The active risk budget and the other risk constraints that have been set by the university and other stakeholders are at levels that are viewed as being large enough to permit UTAM the flexibility to achieve its value-added objective but not so large as to put the Pension and Endowment assets at undue risk of loss relative to the performance of the Reference Portfolio.

Active Risk ZoneActive Risk
Green (“Normal”)-0.50% ≤ Active Risk ≤ 1.50%
Orange (“Watch”)1.50% < Active Risk ≤ 1.75%
Red (“Reduce”)Active Risk > 1.75%

Working alongside the UTAM team, we provide the risk systems and data management tools they need to evaluate risk and exposures across multiple asset classes, as well as the total portfolio – and together we’ve developed custom analytics to gauge risk from many different perspectives. UTAM continually challenges us to take the analysis even deeper as we deliver the quality of insights that UTAM needs to manage the University of Toronto’s Pension and Endowment investments for the long term.

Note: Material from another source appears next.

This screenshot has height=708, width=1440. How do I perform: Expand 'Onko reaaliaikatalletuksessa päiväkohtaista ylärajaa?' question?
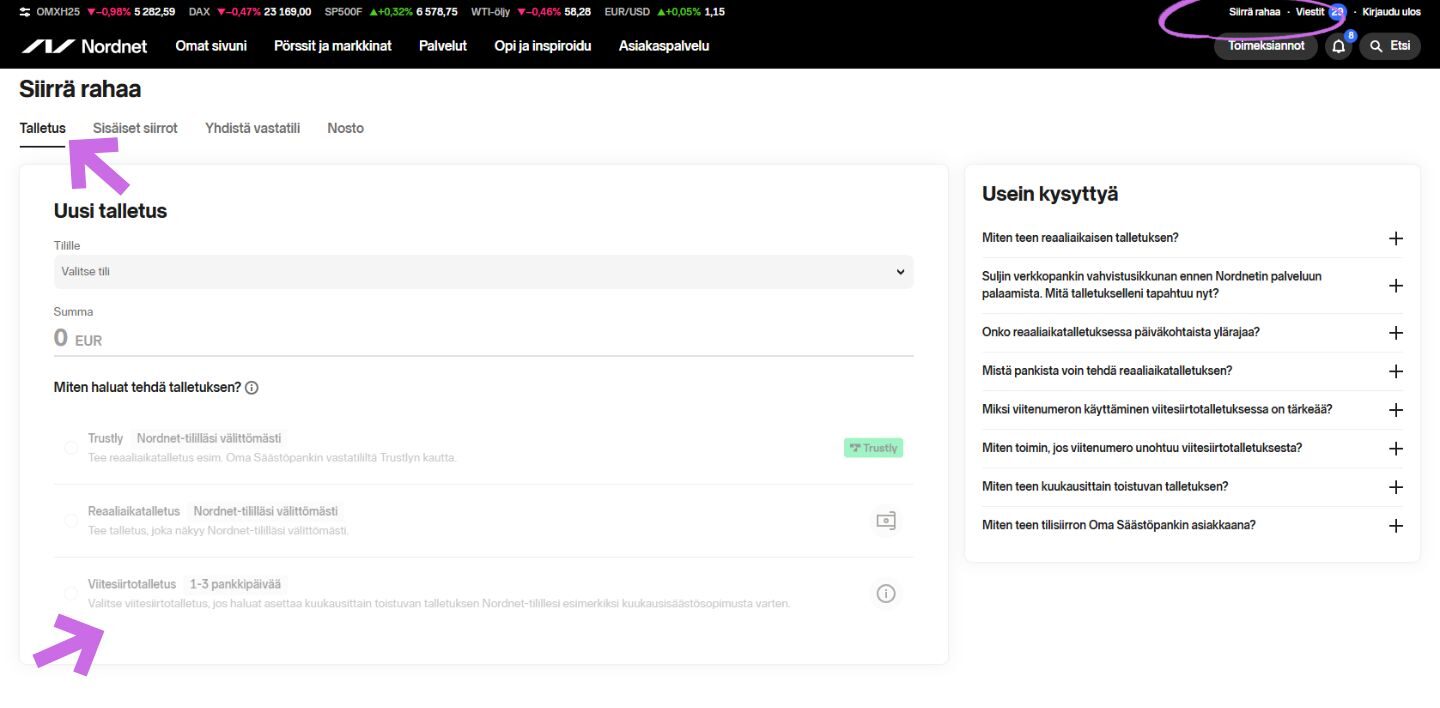[x=1396, y=333]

Zoubair Esseghaier, Head of Investment Analytics North America, State Street Global Exchange

Liquidity and Counterparty Risk

We’ve developed a process to model the potential liquidity needs of the Pension and Endowment portfolios under stressed market conditions. This helps ensure that adequate cash and other sources of liquidity are available to meet all liquidity needs over an extended period. The same modelling analysis ensures that we can, if necessary, rebalance the Pension and Endowment portfolios to match the target asset class weights of the Reference Portfolio.

The Pension and Endowment portfolios have credit exposures to individual counterparties through security holdings in the equity and bond markets. We also generate credit exposure through our use of derivatives used to hedge currency exposure and through cash deposits with financial institutions. We establish fixed limits for individual counterparties that we monitor regularly. These limits ensure that the portfolios are not overexposed to negative shocks from any single counterparty.

Deeper Analytical Insight

The Investment Committee and the university administration view these active risk, liquidity and counterparty limits as sufficient to give UTAM the flexibility to achieve our value-added objectives – but not so large that they put the portfolios at undue risk of significant underperformance relative to the Reference Portfolio.

From our perspective, highly disciplined risk management is critical. But it’s just one facet of a mandate that’s defined by a range of commitments and constraints, from the balance of equities and fixed income in the Reference Portfolio to UTAM’s adoption of responsible investing principles. Indeed, as detailed in our Responsible Investing Reports, we now consider ESG risks systematically in our evaluation of investment managers. Through a mix of analytics, research and consultation, we’re able to gain a better understanding of ESG risks across our portfolios.

In every area of risk assessment, as we analyze data on underlying positions and historical returns, we gain deeper insights into our investment managers. It’s a constant learning process that starts right from the initial due diligence component of our manager selection process and continues throughout our investment relationship.


Management Investment Risk Committee

Overseeing all of our investment risk activities is the Management Investment Risk Committee (MIRC), chaired by our Chief Risk Officer. This committee is also responsible for developing investment risk policies, reviewing risk reports, reviewing client portfolio investment risk positions and addressing all investment-related risk issues.

The MIRC is composed of staff on the Risk and Research team, the CIO and other senior investment staff, and typically meets quarterly or more frequently as necessary.